As opposed to x-ray and ultrasound scanning devices, MRI uses the body’s innate magnetic properties to produce scans. Magnetic resonance imaging takes advantage of the high abundance of hydrogen nuclei (protons) in soft tissues of the body (which contain water and fat) and the fact that, often, diseases are manifested as an increase in water content as a natural consequence of inflammation.
Every hydrogen proton in the body has a spin and, hence, a small magnetic moment (1). An MRI machine applies a very strong magnetic field across the body to align all the hydrogen protons with the field (2). A radiofrequency pulse is then introduced which forces the hydrogen protons to realign against the magnetic field (3). Once the pulse is removed, the hydrogen protons return to their original alignment and release electromagnetic energy as MR signals which can be detected (4).
Tissue can be analysed and differentiated based on how much energy its constituent hydrogen protons release and how long it takes for them to return to their original alignment (the relaxation time).
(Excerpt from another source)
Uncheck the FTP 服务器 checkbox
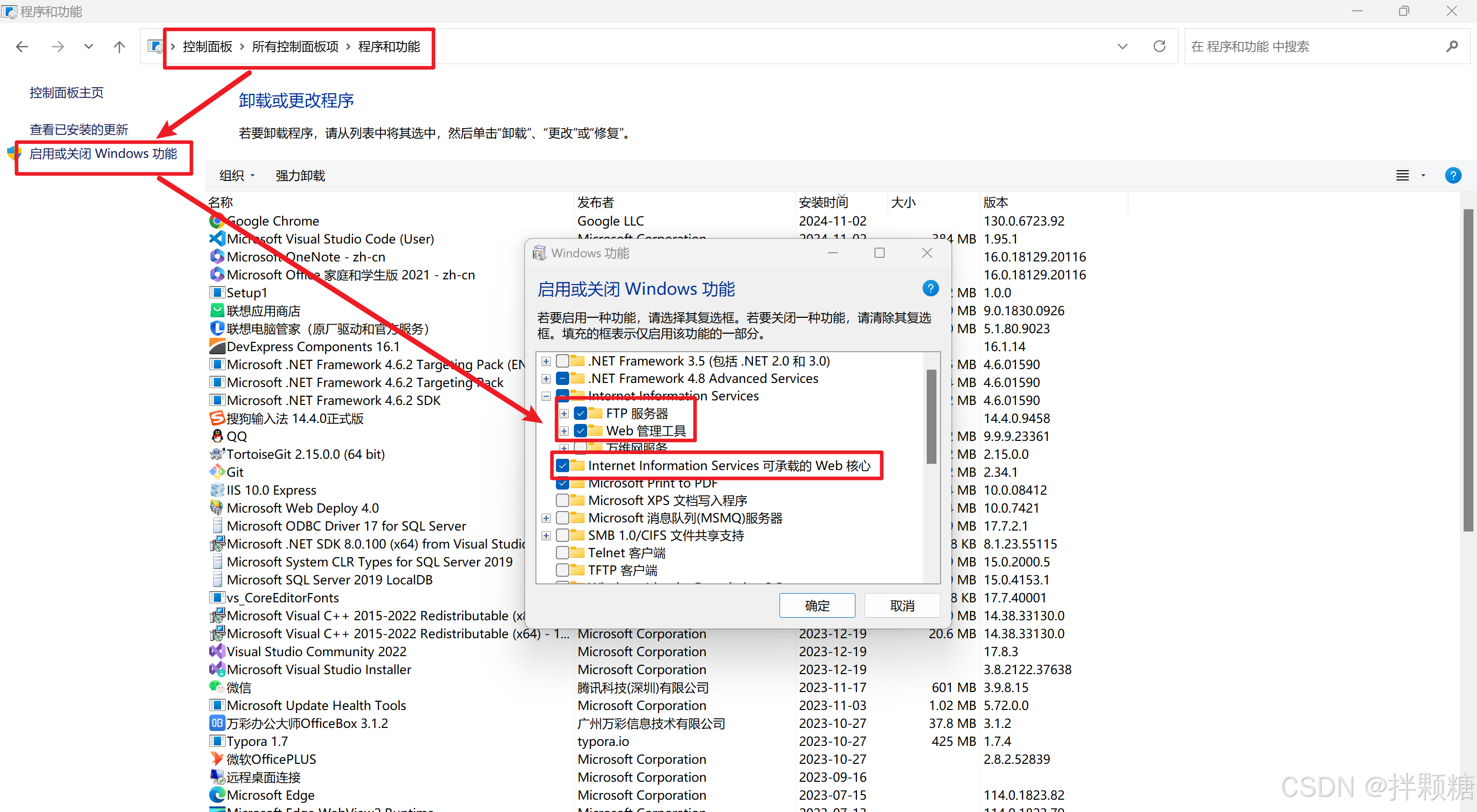Screen dimensions: 1477x812 [580, 413]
Since the development of the first MRI scanner, several variants of the underlying principle have emerged to address niche situations.
BOLD fMRI
Blood-oxygen-level dependent functional MRI (BOLD fMRI) works on the principle that an increase in neuronal activity is always accompanied with an increase in oxygenated blood flow in local capillaries as the demand for oxygen increases.
The haemoglobin which delivers oxygen to the activated neurons is paramagnetic when deoxygenated (T-state) but diamagnetic when oxygenated (R-state); this unique magnetic property (caused by its different quaternary structures) results in slightly different electromagnetic emissions from the hydrogen protons within the haemoglobin depending on the level of oxygenation.
The MR signal can be analysed to infer a plethora of information – allowing clinicians to monitor the level of brain activity in a patient suffering from neurodegeneration and enabling researchers to discover the regions of the brain responsible for both instinctive reflexes and complex contemplation.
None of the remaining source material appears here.